» **Exercise**:
Retype every record below exactly as it is written.

[Saved entries]
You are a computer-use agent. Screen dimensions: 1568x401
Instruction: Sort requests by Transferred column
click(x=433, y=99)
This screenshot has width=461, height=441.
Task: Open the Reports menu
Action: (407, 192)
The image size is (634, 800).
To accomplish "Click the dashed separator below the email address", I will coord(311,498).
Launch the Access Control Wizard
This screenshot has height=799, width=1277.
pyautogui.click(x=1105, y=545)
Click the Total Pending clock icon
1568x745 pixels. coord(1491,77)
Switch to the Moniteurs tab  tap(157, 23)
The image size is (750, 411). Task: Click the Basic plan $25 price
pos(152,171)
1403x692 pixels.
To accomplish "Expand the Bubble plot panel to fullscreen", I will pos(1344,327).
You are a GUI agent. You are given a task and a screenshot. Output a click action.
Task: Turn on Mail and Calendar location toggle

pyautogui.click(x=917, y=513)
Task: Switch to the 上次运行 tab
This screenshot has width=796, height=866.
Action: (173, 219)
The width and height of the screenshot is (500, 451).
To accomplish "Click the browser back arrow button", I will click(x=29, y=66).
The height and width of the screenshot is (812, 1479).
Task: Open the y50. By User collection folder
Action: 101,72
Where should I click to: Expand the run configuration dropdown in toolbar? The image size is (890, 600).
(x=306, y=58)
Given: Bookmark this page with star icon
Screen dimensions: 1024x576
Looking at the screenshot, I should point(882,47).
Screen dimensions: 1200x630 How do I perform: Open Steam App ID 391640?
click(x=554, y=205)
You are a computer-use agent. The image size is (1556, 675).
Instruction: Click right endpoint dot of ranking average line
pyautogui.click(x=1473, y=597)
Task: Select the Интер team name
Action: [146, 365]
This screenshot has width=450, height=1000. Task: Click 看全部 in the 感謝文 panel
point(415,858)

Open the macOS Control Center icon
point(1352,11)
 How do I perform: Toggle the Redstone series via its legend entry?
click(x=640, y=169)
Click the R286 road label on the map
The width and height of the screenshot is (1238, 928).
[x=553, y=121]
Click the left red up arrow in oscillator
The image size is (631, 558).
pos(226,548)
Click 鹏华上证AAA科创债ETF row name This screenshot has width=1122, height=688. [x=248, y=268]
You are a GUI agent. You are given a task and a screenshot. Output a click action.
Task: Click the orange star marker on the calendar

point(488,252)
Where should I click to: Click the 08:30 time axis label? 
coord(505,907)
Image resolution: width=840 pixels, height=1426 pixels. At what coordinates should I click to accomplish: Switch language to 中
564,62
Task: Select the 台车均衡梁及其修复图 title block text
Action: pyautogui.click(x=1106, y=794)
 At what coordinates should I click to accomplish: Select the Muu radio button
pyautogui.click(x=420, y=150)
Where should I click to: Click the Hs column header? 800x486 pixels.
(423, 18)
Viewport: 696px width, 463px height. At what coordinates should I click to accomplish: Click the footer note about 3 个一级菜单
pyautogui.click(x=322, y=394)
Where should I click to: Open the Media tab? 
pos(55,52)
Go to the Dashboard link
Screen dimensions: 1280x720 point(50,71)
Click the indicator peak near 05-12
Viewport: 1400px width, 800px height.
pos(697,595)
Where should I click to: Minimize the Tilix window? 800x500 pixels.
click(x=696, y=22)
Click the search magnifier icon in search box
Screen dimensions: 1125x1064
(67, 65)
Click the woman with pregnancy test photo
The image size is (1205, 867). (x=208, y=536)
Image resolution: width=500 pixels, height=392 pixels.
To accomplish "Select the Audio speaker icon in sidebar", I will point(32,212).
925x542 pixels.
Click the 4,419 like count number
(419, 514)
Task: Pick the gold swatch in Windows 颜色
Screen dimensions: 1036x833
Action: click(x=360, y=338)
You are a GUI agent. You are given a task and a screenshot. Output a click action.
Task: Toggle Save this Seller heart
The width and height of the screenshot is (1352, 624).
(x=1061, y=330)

» **Written answer**:
You are a computer-use agent. Screen dimensions: 1568x401
Instruction: Sort requests by Transferred column
click(x=433, y=99)
This screenshot has width=461, height=441.
Task: Open the Reports menu
Action: (407, 192)
The image size is (634, 800).
To accomplish "Click the dashed separator below the email address", I will coord(311,498).
Launch the Access Control Wizard
This screenshot has height=799, width=1277.
pyautogui.click(x=1105, y=545)
Click the Total Pending clock icon
1568x745 pixels. coord(1491,77)
Switch to the Moniteurs tab  tap(157, 23)
The image size is (750, 411). Task: Click the Basic plan $25 price
pos(152,171)
1403x692 pixels.
To accomplish "Expand the Bubble plot panel to fullscreen", I will pos(1344,327).
You are a GUI agent. You are given a task and a screenshot. Output a click action.
Task: Turn on Mail and Calendar location toggle

pyautogui.click(x=917, y=513)
Task: Switch to the 上次运行 tab
This screenshot has width=796, height=866.
Action: (173, 219)
The width and height of the screenshot is (500, 451).
To accomplish "Click the browser back arrow button", I will click(x=29, y=66).
The height and width of the screenshot is (812, 1479).
Task: Open the y50. By User collection folder
Action: 101,72
Where should I click to: Expand the run configuration dropdown in toolbar? The image size is (890, 600).
(x=306, y=58)
Given: Bookmark this page with star icon
Screen dimensions: 1024x576
Looking at the screenshot, I should point(882,47).
Screen dimensions: 1200x630 How do I perform: Open Steam App ID 391640?
click(x=554, y=205)
You are a computer-use agent. The image size is (1556, 675).
Instruction: Click right endpoint dot of ranking average line
pyautogui.click(x=1473, y=597)
Task: Select the Интер team name
Action: [146, 365]
This screenshot has width=450, height=1000. Task: Click 看全部 in the 感謝文 panel
point(415,858)

Open the macOS Control Center icon
point(1352,11)
 How do I perform: Toggle the Redstone series via its legend entry?
click(x=640, y=169)
Click the R286 road label on the map
The width and height of the screenshot is (1238, 928).
[x=553, y=121]
Click the left red up arrow in oscillator
The image size is (631, 558).
pos(226,548)
Click 鹏华上证AAA科创债ETF row name This screenshot has width=1122, height=688. [x=248, y=268]
You are a GUI agent. You are given a task and a screenshot. Output a click action.
Task: Click the orange star marker on the calendar

point(488,252)
Where should I click to: Click the 08:30 time axis label? 
coord(505,907)
Image resolution: width=840 pixels, height=1426 pixels. At what coordinates should I click to accomplish: Switch language to 中
564,62
Task: Select the 台车均衡梁及其修复图 title block text
Action: pyautogui.click(x=1106, y=794)
 At what coordinates should I click to accomplish: Select the Muu radio button
pyautogui.click(x=420, y=150)
Where should I click to: Click the Hs column header? 800x486 pixels.
(423, 18)
Viewport: 696px width, 463px height. At what coordinates should I click to accomplish: Click the footer note about 3 个一级菜单
pyautogui.click(x=322, y=394)
Where should I click to: Open the Media tab? 
pos(55,52)
Go to the Dashboard link
Screen dimensions: 1280x720 point(50,71)
Click the indicator peak near 05-12
Viewport: 1400px width, 800px height.
pos(697,595)
Where should I click to: Minimize the Tilix window? 800x500 pixels.
click(x=696, y=22)
Click the search magnifier icon in search box
Screen dimensions: 1125x1064
(67, 65)
Click the woman with pregnancy test photo
The image size is (1205, 867). (x=208, y=536)
Image resolution: width=500 pixels, height=392 pixels.
To accomplish "Select the Audio speaker icon in sidebar", I will point(32,212).
925x542 pixels.
Click the 4,419 like count number
(419, 514)
Task: Pick the gold swatch in Windows 颜色
Screen dimensions: 1036x833
Action: click(x=360, y=338)
You are a GUI agent. You are given a task and a screenshot. Output a click action.
Task: Toggle Save this Seller heart
The width and height of the screenshot is (1352, 624).
(x=1061, y=330)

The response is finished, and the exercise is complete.